Słucham wywiadu z Ministrą Zdrowia panią Leszczyną. Odpowiada na mało znaczące pytania. Odpowiada z sensem, ale to wszystko rzeczy marginalne. Dlaczego Jej nikt nie zada fundamentalnego pytania:
-Czy lekarzom opłaca się likwidacja kolejek do specjalistów?
Moja 4 letnia Wnuczka ma mieć dość banalny zabieg, ale powinien być zrobiony jak najszybciej. Niestety w ramach NFZ może być zrobiony za 2 lata. Prywatnie można zrobić niemal natychmiast za jedne 5 tysięcy złotych. Można powiedzieć, iż „na biednych nie trafiło” i oczywiście takie pieniądze znajdziemy, ale, IMHO, jest to granda.
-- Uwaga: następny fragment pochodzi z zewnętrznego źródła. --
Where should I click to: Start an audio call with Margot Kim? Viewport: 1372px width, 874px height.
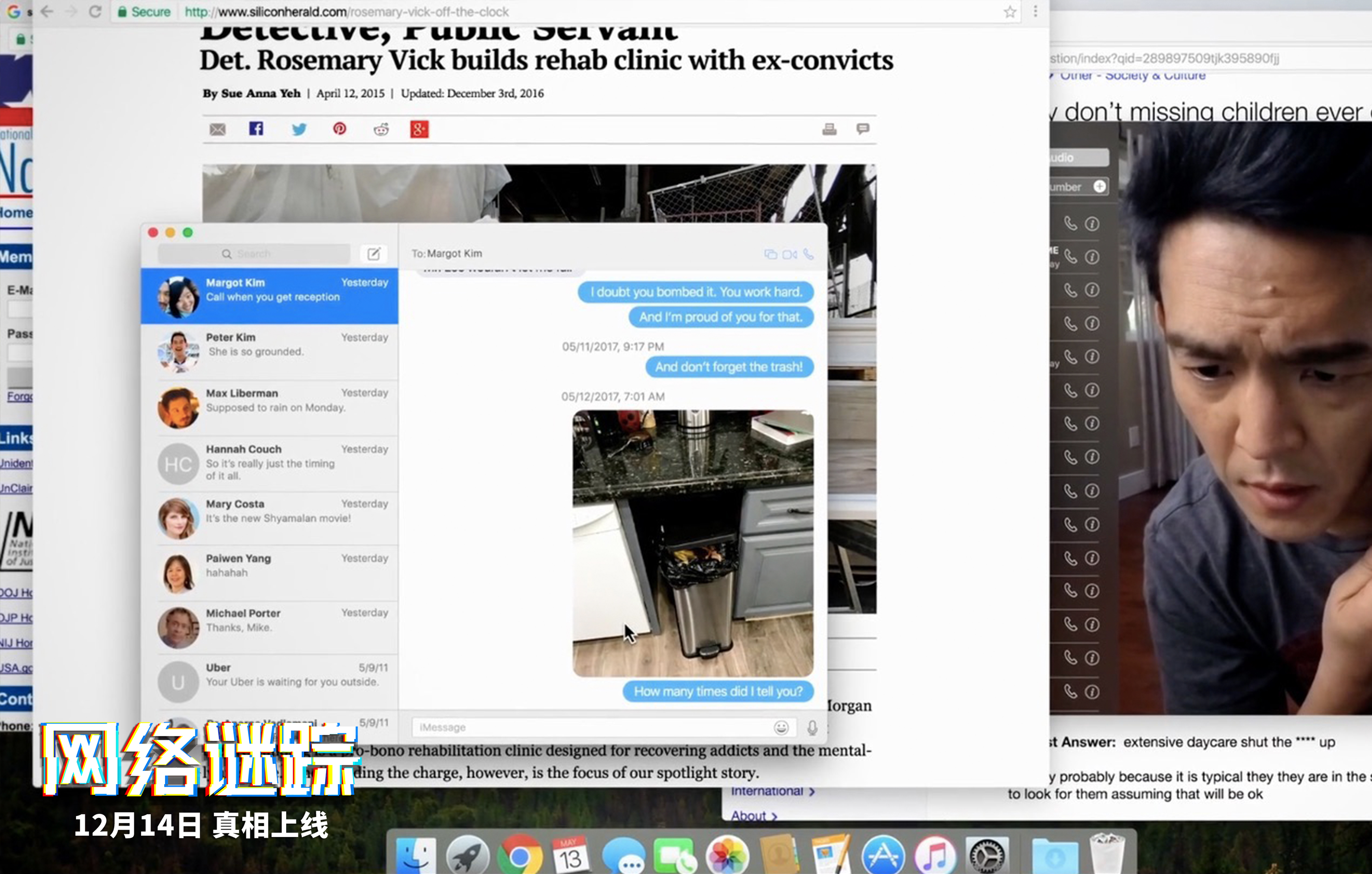click(809, 254)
Płacimy na ubezpieczenie zdrowotne dziesiątki tysięcy złotych i dlaczego mamy się leczyć prywatnie?
Oczywiście, lekarze nie mają żadnej motywacji, aby zlikwidować absurdalnie długie terminy leczenia państwowego.
Uważam, iż lekarz zatrudniony „na państwowym” powinien mieć absolutny zakaz pracy „na prywatnym”. Albo państwowo, albo prywatnie. Nigdy i tak, i tak.
Może wtedy, jak za dotknięciem czarodziejskiej różdżki, kolejki do specjalistów by zniknęły.
A może zrobić tak, iż ci, co chcą się zdać na prywatną służbę zdrowia, nie płacą podatku na państwową służbę zdrowia, tylko ubezpieczają się prywatnie?
Jedno jest pewne: dopóki lekarzom będzie się opłacało, iż kolejki są, to będą.